How do you create the incentive so that this sort of research doesn't happen again?
So let me go backwards again.
Because I'm sure people that are listening are asking, why on earth would anyone support such a research program in the first place?
Bringing the viruses out of the back caves and so on.
It arose out of a utopian vision by certain scientists that we could prevent all pandemics if we were allowed to do this kind of research.
The idea was, now going back probably two decades, that certainly a decade and a half ago, if we can go out into the wild places, capture every single virus or pathogen that's out there, bring it into the lab, and then test it to see if they have some chance of infecting humans.
If they're close in evolutionary space, so they have a chance of making a leap into humans, then we should prepare in advance for all of them that are close.
But how do you tell if they're close?
Well, you do that by making the viruses or the pathogens more pathogenic, seeing if they infect human cells by making them more pathogenic.
How much manipulation do you have to do before it infects human cells?

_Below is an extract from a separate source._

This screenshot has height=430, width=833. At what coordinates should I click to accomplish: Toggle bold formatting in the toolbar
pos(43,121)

If it's only a little, then we should prepare for that.
If it takes a lot or it's not possible, then you can just ignore it.
It's essentially a triaging kind of operation.

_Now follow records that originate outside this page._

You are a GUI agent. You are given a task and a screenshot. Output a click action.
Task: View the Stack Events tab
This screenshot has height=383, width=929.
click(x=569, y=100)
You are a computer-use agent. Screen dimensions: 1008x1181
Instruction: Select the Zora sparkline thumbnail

First, butterfly collecting all the pathogens in the world.
Trillions and trillions, not possible to do all of them.
But you can certainly pay people to make a good start.
And then after you've identified which ones are most likely to make the leap, you prepare countermeasures in advance.
Vaccines, antivirals, and so on.
Stockpile them, even though that virus has never made a leap into humans at that point, stage of the project, right?
So the vaccines you prepare will never have been tested against humans.
The countermeasures you prepared will never have been tested in humans for the efficacy against the pathogen.
Sounds like a great business model.
It is a great business model, or was.
But if it ever does happen to make a leap into humans, the irony is that evolution is very difficult to predict.
I know you have evolutionary biology experience.
You can tell me this firsthand.
That means is that when it makes the leap, the countermeasures that you prepared against an earlier version of the virus may have nothing, have no efficacy whatsoever against the virus that makes the leap, the actual leap.
It's a foolish playbook, utopian playbook.
But that was the justification for doing this dangerous gain of function.
Well, and a number of scientists I've spoken of have basically believed that this explanation that you just offered is more just like a cover for actually doing bioweapons research.
Much of this work is dual use is the term of art, right?
So that the U.S. is a signatory to the Bioweapons Convention.
The U.S. does not do offensive bioweapons research.
But other countries, who knows, this research, as we found during the pandemic, can backfire very, very easily, where even just doing research on these pathogens can end up hurting your own country.
And the idea that you need this for biodefense, well, if the biodefense effort ends up hurting your own country also, that also makes little sense.
It's pretend biodefense because you're producing countermeasures for a thing that may not actually, when it makes the leap, may not have anything to do with what you prepared for.
And so either way, it's an agenda that doesn't deserve support.